Radar is perhaps Uber's most cynical and slimy move they've ever made, and that's saying a ton.


----------



## W00dbutcher (Jan 14, 2019)

Nats121 said:


> You're the one who needs to put on your thinking cap and think this thru...
> 
> The lack of a map as well as a woefully short ping time renders Radar all but useless as a tool for cherry-picking for all but a very select group of drivers such as yourself.
> 
> ...


Yup i did put on my thinker cap. Even put on big boys pants.

$2ish a mile
33 hrs
789 miles
7 days

Plus $300 cash for taxi fares mixed into the miles and time.

You don't need no stinking map. What you do need is knowledge of your Market. I live in the largest geographic town in north America. So many streets. You learn your city streets intimately and very fast.

No more visual maps. You actually have to use your brain or stay an ant.

The radar? I've come to the conclusion the radar usually is something that is too far away or something you would not normally accept anyway based on your preferences the algorithm tracks. So basically it tells you what's coming up next so you don't have to accept it.


----------



## W00dbutcher (Jan 14, 2019)

Nats121 said:


> You're the one who needs to put on your thinking cap and think this thru...
> 
> The lack of a map as well as a woefully short ping time renders Radar all but useless as a tool for cherry-picking for all but a very select group of drivers such as yourself.
> 
> ...


Are you on this system yet?

Also, the radar is heavily influenced by the latency of your device. So no matter how fast you can read the screen somebody else has got it before you read it ciphered and then accepted it because it flashes and goes away quicker you can even think about it.


----------



## Nats121 (Jul 19, 2017)

W00dbutcher said:


> $2ish a mile
> 33 hrs
> 789 miles
> 7 days


They're outlier numbers and irrelevant to the vast majority of drivers, just as Uber planned.



W00dbutcher said:


> You don't need no stinking map.


Uber doesn't agree with you, that's why they took the maps away. Uber knows that maps are more important than text, especially given the extremely short pings. Uber's correct in their analysis.

Like all their previous schemes this one is designed to take more money out of the pockets of the drivers. In the highly unlikely event it fails to do that, Uber will pull the plug. You can count on that.
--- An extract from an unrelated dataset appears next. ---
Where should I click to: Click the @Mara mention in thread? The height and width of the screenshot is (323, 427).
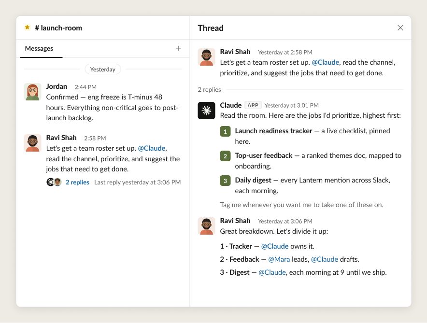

Given the fact that Uber is expanding it and Lyft wants to copy it, it's doing what it was designed to do.


----------



## montecristo (Aug 15, 2020)

Nats121 said:


> Uber doesn't agree with you, that's why they took the maps away. Uber knows that maps are more important than text, especially given the extremely short pings. Uber's correct in their analysis.
> 
> Like all their previous schemes this one is designed to take more money out of the pockets of the drivers. In the highly unlikely event it fails to do that, Uber will pull the plug. You can count on that.


agreed

drivers aren't people to them, just numbers - to be manipulated and massaged ("We're so sorry for your complaint of ... But after a thorough review, we came to the conclusion that you are mistaken and we are correct."), used and abused


----------



## Not my email (8 mo ago)

Beninmankato said:


> Anybody care to screenshot some of these new offers? I'd like to see how much they are actually offering drivers.











So that's a hell no for me..nothing over 10 miles thanks


----------



## W00dbutcher (Jan 14, 2019)

Nats121 said:


> They're outlier numbers and irrelevant to the vast majority of drivers, just as Uber planned.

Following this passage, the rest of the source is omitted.